JPMorgan Wins Again in ERISA Challenge to ‘London Whale’

Employee Benefits News examines legal developments that impact the employee benefits and executive compensation employers provide, including federal and state legislation, rules from federal...

By Jacklyn Wille

Sept. 8 — Employees accusing JPMorgan Chase & Co. of ERISA violations tied to risky investments made by a trader nicknamed the “London Whale” lost their appeal Sept. 8 ( Loeza v. JPMorgan Chase & Co. , 2016 BL 292694, 2d Cir., No. 16-222, unpublished 9/8/16 ).

In a terse, five-page order, the U.S. Court of Appeals for the Second Circuit said that the lawsuit was based on “wholly conclusory” allegations that were insufficient to state a claim for fiduciary breach under the Employee Retirement Income Security Act.

This decision reinforcing the high bar that employees must clear to bring ERISA challenges to stock losses comes one day after a federal judge used the same high bar to dismiss a similar lawsuit against International Business Machines Corp. Lehman Bros., Pilgrim’s Pride Corp. and Edison International have all prevailed in recent lawsuits making similar claims.

Bar Is High

Both cases, which were litigated by New York law firm Zamansky LLC, accused corporate executives of exposing employees’ retirement savings to losses by concealing negative business information that caused company stock to be artificially inflated. The case against JPMorgan centered on risky investments made by trader Bruno Iksil, nicknamed “the London Whale,” whose large derivatives market bets resulted in a $6.2 billion trading loss for the company in 2012.

Both the Second Circuit and the federal judge hearing the IBM case found that the new pleading standards established by the U.S. Supreme Court in 2014 proved fatal to the employees’ claims.

Under that standard, workers challenging their employer’s decision to hold company stock in their retirement plan must identify another course of action the plan’s fiduciaries could have taken. The alternative action must be consistent with securities laws and not, in the view of a prudent fiduciary, likely to do more harm than good to the value of company stock.

DATA LINES:
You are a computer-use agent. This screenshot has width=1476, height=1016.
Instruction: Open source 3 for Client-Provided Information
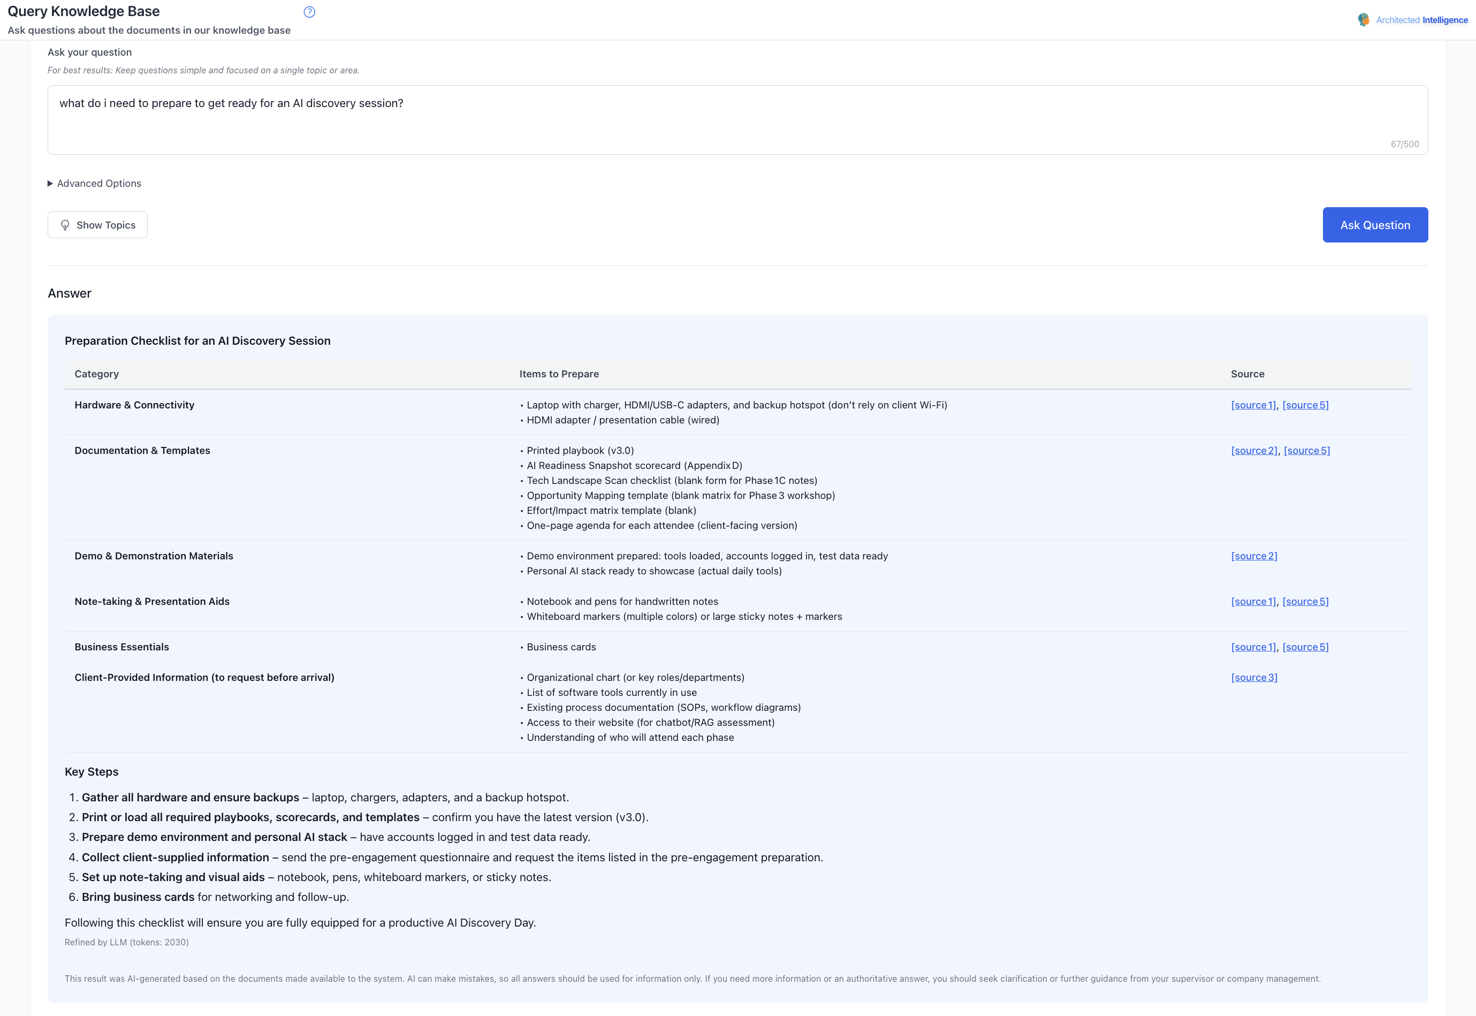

REQUIREMENT A:
According to the article on the JPMorgan "London Whale" ERISA appeal, how large was the trading loss caused by Bruno Iksil's derivatives bets?
REQUIREMENT B:
Write the next few paragraphs of the article on the JPMorgan "London Whale" ERISA appeal, starting after its final sentence.

WRITTEN REPLY A:
A $6.2 billion trading loss for JPMorgan in 2012.

WRITTEN REPLY B:
While courts have routinely interpreted this standard as a very high bar for plaintiffs, the Department of Labor is arguing otherwise. Borrowing a phrase from “The Merchant of Venice,” the DOL recently filed an appellate court brief advising retirement plan fiduciaries that “truth will out”—in other words, that they won’t do more harm than good to their plan by disclosing a corporate fraud that will ultimately come to light and potentially do even more damage to the company stock held by the plan.

Hope for Plaintiffs?

Despite this string of losses, Samuel Bonderoff, a partner with Zamansky LLC in New York and counsel to the employees suing both JPMorgan and IBM, said that ERISA-based challenges to employer stock losses still can succeed in certain circumstances.

In a Sept. 8 e-mail, Bonderoff told Bloomberg BNA that both the IBM and JPMorgan decisions “suggest the path forward in ESOP fiduciary duty cases.”

“The simple fact that you have insider fiduciaries who are aware of fraud that is artificially inflating the company stock price isn’t enough to plead a prudence claim,” Bonderoff said. “You have to plead specific facts about the information the fiduciary should have considered in deciding whether to act on that knowledge of fraud.”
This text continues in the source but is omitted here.